Foi há 40 anos: a 1 de fevereiro de 1978, o realizador franco-polaco Roman Polanski apanhou um voo com destino a Londres e nunca mais voltou aos EUA, permanecendo até hoje um fugitivo à justiça do país.
Foi o desfecho de um caso que começara quase um ano antes, quando, a 11 de março de 1977, aos 43 anos, foi preso, acusado de, um dia antes, ter embebedado, drogado e violado Samantha Gailey, então com 13 anos, em casa de Jack Nicholson em Los Angeles (que estava fora), durante uma sessão fotográfica para a edição francesa da Vogue.
A América tinha simpatia por um homem que sobreviveu ao nazismo e se tornara um dos principais nomes do cinema na Polónia sucesso da sua primeira longa-metragem, "A Faca na Água" (1962) antes de fugir ao espartilho do regime comunista e partir para a França e depois para Inglaterra, onde teve logo um enorme sucesso com "Repulsa" (1965) e "Por Favor, Não Me Mordam o Pescoço" (1967). E recordava bem como, já nos EUA, após o enorme êxito logo do primeiro filme, "A Semente do Diabo"(1968), vira a tragédia voltar a bater-lhe à porta quando a sua esposa Sharon Tate foi barbaramente assassinada por Charles Manson no verão de 1969, num crime que deixou o país em estado de choque.

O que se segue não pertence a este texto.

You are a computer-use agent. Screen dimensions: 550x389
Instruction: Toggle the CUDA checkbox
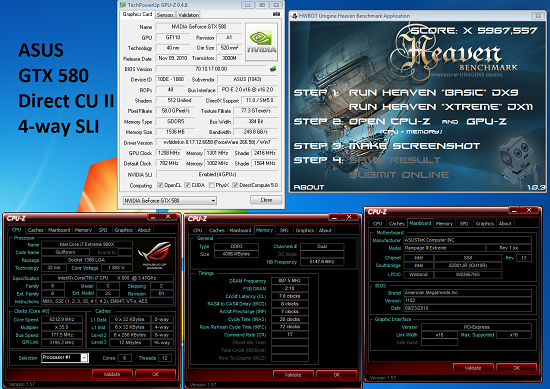(187, 185)
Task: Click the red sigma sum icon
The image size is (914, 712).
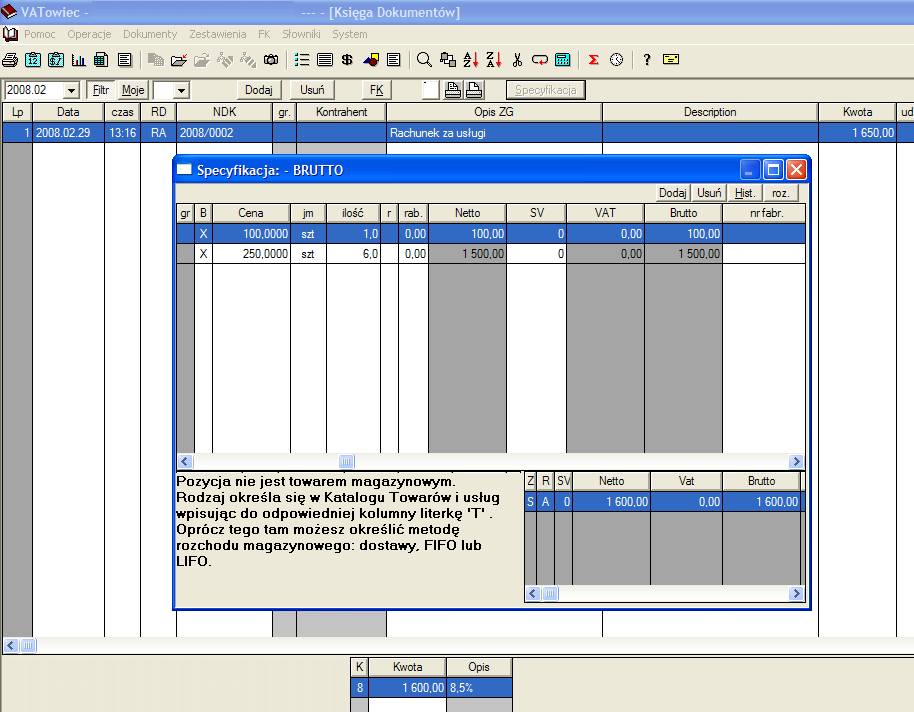Action: pyautogui.click(x=593, y=60)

O escândalo da detenção foi enorme. Polanski era um dos mais conceituados realizadores do mundo. Estava no auge da popularidade por causa de "Chinatown" (1974). No entanto, com um relatório médico a descrever que "a vítima não só era fisicamente madura, mas estava recetiva" e citava dois psiquiatras que negavam que o realizador era pedófilo ou um pervertido sexual, o advogado da jovem, a pretexto de a proteger de um julgamento, propôs um acordo: ele deu-se como culpado de ter relações sexuais ilegais com uma menor e caíram as acusações de violação com uso de drogas, perversão, sodomia, ato lascivo sobre uma criança com menos de catorze anos e fornecimento de uma droga ilícita a uma menor.

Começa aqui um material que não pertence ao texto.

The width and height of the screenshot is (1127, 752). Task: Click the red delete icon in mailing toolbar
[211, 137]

Ainda no âmbito do acordo, Polanski tinha de se sujeitar a uma avaliação psiquiátrica de 90 dias numa prisão antes de receber uma condenação. Foi autorizado a terminar a rodagem de "Tess" na Europa e, quando regressou, cumpriu 42 dias de prisão antes de ser libertado com a expectativa de receber uma pena suspensa e ficar em liberdade condicional. Só que constou que o juiz Laurence J. Rittenband pretendia anular o acordo e fazer dele "um exemplo", preparando-se, alegadamente, para lhe dar uma pena até 50 anos de prisão: o realizador não esperou para ter a certeza e apanhou o avião.

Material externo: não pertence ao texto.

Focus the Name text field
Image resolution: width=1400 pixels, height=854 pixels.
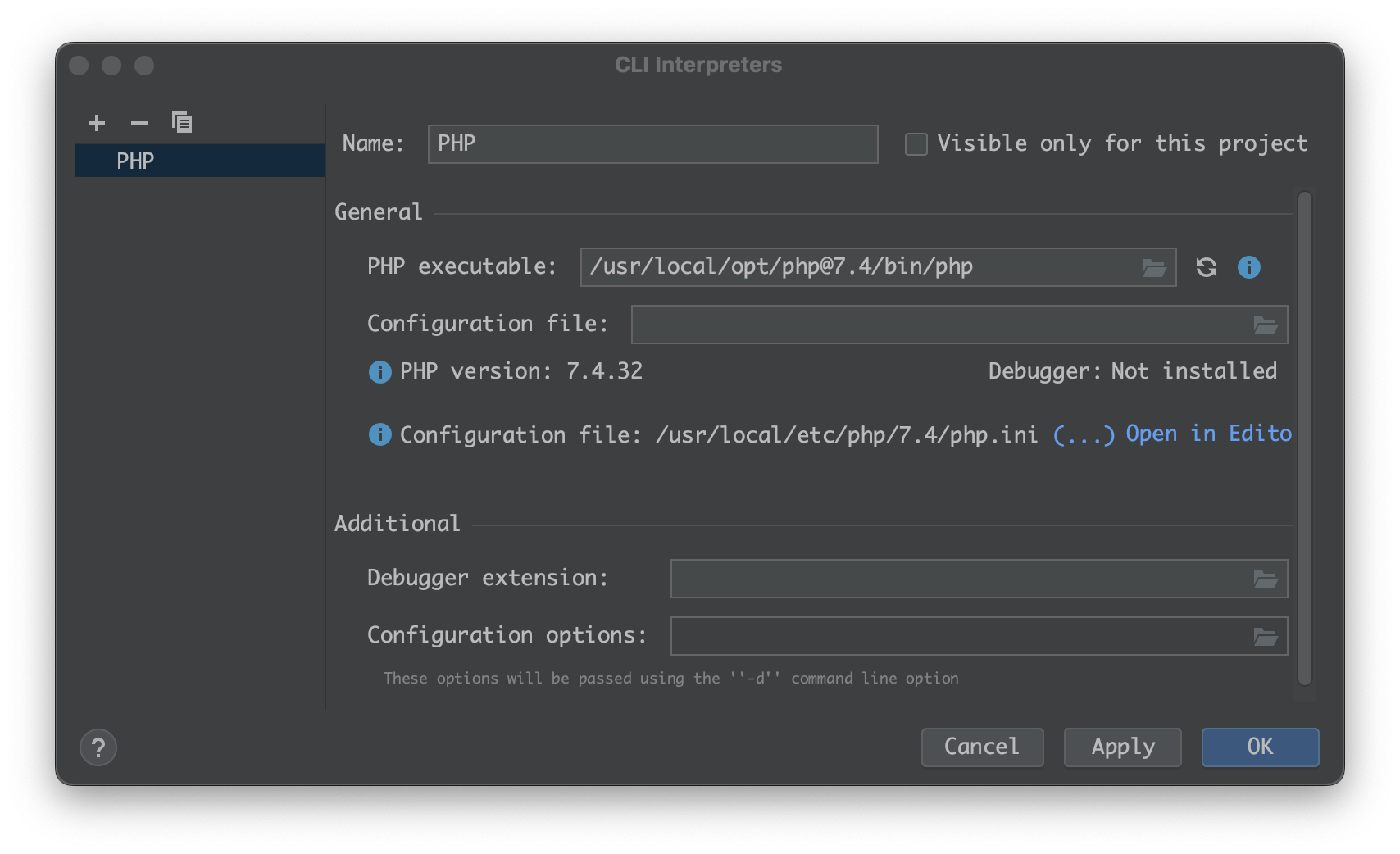coord(652,144)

Roman Polanski: Procurado e Desejado
O juiz diria mais tarde que achava que a sentença apropriada era cumprir o que faltava de uma pena de 90 dias e depois ser deportado, mas o mal estava feito. De regresso à Europa, Roman Polanski prosseguiu uma sólida carreira, viajando essencialmente para países onde o risco de extradição para os EUA era improvável, como a Alemanha, a República Checa e a Polónia. Fez "Frenético" (1988), "Lua de Mel, Lua de Fel" (1992) ou "A Noite da Vingança" (1994), atingindo o ponto alto em 2002 com "O Pianista", que venceu a Palma de Ouro em Cannes e lhe valeu o Óscar de Melhor Realização, que naturalmente não foi receber a Hollywood.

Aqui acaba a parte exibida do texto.